#### PROBLEM DETAILS:
Where the line with "The width and height of the screenshot is (1870, 741)." appears below, start writing out lines exactly, and finish with the line with "Image resolution: width=1024", which is included; write out nothing else.

[Data records]
------------------------------------------------------------------------

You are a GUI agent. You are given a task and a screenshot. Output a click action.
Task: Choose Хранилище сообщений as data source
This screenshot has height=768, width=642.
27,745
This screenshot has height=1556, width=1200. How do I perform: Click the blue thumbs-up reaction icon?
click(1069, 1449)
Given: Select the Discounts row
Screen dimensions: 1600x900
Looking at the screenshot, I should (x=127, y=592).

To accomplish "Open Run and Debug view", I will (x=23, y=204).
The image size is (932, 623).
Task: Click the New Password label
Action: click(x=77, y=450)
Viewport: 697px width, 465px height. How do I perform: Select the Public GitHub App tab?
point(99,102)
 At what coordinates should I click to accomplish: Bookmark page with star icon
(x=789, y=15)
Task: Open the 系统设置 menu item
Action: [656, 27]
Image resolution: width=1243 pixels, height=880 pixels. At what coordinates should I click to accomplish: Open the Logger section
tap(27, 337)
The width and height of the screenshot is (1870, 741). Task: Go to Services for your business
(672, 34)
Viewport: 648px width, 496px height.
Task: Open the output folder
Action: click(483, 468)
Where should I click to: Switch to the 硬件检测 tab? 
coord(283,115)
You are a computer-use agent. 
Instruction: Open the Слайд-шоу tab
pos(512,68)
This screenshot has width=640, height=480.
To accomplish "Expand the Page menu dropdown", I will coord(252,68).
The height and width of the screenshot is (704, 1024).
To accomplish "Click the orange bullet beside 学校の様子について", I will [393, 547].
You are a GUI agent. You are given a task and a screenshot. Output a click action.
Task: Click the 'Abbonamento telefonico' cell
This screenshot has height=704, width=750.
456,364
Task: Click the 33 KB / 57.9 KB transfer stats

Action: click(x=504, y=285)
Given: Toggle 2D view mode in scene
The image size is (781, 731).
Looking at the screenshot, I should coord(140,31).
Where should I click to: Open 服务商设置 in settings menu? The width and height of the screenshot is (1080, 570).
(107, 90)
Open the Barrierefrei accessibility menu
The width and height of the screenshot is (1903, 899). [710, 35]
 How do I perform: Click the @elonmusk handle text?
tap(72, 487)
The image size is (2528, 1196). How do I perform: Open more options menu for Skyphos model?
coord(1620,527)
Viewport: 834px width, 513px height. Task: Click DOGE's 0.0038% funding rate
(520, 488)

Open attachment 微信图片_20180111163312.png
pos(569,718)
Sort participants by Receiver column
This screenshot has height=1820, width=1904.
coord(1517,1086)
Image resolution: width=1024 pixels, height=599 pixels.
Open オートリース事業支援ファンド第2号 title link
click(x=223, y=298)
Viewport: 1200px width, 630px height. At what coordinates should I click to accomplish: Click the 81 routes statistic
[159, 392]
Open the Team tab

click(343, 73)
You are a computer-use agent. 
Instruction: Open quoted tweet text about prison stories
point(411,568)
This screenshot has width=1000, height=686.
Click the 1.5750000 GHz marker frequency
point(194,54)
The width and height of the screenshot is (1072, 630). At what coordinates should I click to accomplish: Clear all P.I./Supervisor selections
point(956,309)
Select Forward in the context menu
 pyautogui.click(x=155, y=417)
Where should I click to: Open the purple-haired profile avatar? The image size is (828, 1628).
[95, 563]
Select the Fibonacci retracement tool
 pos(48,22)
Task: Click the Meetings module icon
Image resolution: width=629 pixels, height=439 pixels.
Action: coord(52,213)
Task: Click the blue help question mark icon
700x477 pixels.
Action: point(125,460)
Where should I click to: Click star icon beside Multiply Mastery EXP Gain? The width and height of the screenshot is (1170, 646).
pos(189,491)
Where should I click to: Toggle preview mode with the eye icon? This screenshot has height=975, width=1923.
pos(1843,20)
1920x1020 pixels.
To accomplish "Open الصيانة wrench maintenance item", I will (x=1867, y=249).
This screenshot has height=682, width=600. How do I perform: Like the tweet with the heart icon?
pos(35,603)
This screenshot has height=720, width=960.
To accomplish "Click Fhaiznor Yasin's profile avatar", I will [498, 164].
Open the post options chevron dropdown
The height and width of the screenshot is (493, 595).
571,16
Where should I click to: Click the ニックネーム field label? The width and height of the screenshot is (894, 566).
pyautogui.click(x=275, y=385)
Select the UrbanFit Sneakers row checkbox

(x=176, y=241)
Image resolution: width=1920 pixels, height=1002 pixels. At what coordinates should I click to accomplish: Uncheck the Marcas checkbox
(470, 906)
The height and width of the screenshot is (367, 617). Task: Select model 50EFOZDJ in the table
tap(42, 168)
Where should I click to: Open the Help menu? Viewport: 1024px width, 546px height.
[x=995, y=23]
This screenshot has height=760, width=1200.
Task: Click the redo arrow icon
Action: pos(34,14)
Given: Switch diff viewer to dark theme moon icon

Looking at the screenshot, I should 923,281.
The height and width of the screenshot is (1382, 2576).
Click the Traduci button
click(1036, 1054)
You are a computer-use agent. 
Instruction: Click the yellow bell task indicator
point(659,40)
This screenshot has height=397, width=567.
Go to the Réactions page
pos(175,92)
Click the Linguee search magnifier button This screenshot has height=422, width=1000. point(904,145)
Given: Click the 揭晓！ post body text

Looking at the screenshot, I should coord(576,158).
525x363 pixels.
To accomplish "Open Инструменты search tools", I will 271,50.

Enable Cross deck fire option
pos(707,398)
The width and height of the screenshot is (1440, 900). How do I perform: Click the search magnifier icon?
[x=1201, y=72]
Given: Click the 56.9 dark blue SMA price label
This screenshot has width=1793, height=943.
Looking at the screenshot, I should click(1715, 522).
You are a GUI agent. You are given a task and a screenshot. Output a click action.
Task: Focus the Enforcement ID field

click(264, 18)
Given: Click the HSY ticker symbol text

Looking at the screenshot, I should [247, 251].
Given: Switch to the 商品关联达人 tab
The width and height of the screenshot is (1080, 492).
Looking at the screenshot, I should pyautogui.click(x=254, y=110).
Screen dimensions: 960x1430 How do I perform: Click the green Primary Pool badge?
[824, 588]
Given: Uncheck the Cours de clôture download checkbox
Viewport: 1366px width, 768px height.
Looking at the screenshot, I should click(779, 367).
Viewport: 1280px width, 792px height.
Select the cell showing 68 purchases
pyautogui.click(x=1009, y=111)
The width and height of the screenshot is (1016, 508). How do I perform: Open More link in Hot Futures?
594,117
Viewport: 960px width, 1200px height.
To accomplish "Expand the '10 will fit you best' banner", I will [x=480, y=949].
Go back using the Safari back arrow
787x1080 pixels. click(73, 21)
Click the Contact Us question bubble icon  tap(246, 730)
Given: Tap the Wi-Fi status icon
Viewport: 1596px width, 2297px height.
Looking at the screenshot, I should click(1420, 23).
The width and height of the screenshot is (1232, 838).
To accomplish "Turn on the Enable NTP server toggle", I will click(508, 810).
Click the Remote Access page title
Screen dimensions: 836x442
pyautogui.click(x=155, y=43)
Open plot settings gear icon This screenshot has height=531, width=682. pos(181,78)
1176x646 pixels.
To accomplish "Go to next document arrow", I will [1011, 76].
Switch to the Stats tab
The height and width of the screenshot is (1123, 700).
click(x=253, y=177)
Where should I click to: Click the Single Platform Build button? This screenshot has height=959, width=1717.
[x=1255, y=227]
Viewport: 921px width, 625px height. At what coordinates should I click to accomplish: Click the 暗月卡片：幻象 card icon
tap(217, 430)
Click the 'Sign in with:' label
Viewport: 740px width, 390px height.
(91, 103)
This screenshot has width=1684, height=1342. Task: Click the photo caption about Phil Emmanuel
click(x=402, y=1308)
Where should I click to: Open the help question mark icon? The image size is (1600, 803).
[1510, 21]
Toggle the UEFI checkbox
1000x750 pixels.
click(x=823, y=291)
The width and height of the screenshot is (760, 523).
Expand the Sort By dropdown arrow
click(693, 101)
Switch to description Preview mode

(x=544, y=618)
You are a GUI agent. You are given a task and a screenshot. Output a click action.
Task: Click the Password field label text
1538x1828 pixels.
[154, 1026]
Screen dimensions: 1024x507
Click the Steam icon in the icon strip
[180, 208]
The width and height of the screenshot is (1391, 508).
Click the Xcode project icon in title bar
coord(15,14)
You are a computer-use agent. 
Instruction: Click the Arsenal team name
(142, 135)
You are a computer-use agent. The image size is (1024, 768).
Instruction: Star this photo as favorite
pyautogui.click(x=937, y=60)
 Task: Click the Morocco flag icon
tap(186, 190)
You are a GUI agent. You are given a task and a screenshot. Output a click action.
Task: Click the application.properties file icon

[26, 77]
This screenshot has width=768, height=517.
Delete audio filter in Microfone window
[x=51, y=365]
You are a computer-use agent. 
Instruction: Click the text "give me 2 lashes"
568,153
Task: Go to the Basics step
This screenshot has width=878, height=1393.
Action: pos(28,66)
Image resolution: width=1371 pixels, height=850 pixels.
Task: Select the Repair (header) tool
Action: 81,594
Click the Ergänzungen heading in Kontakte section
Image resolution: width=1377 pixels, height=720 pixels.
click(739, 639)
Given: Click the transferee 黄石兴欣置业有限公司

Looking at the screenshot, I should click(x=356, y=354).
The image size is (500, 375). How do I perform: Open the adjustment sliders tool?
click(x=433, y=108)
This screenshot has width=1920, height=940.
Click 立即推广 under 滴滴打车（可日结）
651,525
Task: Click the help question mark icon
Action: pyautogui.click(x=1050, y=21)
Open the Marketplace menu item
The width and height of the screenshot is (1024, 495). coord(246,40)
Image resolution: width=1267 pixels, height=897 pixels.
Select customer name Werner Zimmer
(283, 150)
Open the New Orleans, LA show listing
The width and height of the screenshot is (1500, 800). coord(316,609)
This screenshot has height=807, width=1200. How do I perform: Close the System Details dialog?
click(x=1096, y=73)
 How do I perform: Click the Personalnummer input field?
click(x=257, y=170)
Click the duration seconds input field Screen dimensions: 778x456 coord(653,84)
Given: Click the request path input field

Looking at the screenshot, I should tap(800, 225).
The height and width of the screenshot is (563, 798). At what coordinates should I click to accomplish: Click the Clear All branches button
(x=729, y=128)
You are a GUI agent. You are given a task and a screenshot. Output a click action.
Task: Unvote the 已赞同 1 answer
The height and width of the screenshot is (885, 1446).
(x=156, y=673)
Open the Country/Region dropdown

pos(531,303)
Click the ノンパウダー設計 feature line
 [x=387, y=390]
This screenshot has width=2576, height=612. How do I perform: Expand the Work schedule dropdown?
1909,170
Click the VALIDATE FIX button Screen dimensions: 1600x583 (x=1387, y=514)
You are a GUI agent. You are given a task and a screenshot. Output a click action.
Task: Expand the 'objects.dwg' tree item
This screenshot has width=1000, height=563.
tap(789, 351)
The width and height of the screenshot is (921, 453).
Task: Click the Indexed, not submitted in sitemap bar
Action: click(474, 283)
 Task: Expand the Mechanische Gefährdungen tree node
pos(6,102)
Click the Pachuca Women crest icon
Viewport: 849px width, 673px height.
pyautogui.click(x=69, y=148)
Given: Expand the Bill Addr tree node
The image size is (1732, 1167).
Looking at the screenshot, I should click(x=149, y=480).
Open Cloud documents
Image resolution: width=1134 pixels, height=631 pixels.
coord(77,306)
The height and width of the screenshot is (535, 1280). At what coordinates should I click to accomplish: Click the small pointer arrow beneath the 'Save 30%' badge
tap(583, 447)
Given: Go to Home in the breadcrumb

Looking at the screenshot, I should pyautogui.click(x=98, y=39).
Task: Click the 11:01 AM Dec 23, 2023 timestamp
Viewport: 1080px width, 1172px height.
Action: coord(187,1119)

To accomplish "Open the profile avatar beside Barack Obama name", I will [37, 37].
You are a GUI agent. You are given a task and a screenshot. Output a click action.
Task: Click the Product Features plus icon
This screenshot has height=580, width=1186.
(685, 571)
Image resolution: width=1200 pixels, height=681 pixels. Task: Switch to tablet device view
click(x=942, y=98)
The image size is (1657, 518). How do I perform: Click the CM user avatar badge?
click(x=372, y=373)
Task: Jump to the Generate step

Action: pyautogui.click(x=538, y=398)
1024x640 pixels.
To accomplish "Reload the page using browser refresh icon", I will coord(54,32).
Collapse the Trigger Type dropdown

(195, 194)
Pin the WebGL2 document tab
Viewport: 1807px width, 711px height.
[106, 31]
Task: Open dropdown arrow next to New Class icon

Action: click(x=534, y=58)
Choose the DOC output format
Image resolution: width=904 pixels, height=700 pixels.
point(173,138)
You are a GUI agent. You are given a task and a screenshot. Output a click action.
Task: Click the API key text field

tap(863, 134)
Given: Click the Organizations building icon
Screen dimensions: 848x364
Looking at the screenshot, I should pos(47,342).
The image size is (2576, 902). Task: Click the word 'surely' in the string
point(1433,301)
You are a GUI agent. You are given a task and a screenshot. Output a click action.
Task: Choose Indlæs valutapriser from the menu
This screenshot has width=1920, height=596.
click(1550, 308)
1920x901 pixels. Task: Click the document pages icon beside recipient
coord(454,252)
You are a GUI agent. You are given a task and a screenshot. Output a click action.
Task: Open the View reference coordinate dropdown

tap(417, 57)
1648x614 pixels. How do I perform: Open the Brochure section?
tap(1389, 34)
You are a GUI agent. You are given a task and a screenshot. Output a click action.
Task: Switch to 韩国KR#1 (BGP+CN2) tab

------------------------------------------------------------------------

#### RESPONSE:
The width and height of the screenshot is (1870, 741). Task: Go to Services for your business
(672, 34)
Viewport: 648px width, 496px height.
Task: Open the output folder
Action: click(483, 468)
Where should I click to: Switch to the 硬件检测 tab? 
coord(283,115)
You are a computer-use agent. 
Instruction: Open the Слайд-шоу tab
pos(512,68)
This screenshot has width=640, height=480.
To accomplish "Expand the Page menu dropdown", I will coord(252,68).
The height and width of the screenshot is (704, 1024).
To accomplish "Click the orange bullet beside 学校の様子について", I will [393, 547].
You are a GUI agent. You are given a task and a screenshot. Output a click action.
Task: Click the 'Abbonamento telefonico' cell
This screenshot has height=704, width=750.
456,364
Task: Click the 33 KB / 57.9 KB transfer stats

Action: click(x=504, y=285)
Given: Toggle 2D view mode in scene
The image size is (781, 731).
Looking at the screenshot, I should coord(140,31).
Where should I click to: Open 服务商设置 in settings menu? The width and height of the screenshot is (1080, 570).
(107, 90)
Open the Barrierefrei accessibility menu
The width and height of the screenshot is (1903, 899). [710, 35]
 How do I perform: Click the @elonmusk handle text?
tap(72, 487)
The image size is (2528, 1196). How do I perform: Open more options menu for Skyphos model?
coord(1620,527)
Viewport: 834px width, 513px height. Task: Click DOGE's 0.0038% funding rate
(520, 488)

Open attachment 微信图片_20180111163312.png
pos(569,718)
Sort participants by Receiver column
This screenshot has height=1820, width=1904.
coord(1517,1086)
Image resolution: width=1024 pixels, height=599 pixels.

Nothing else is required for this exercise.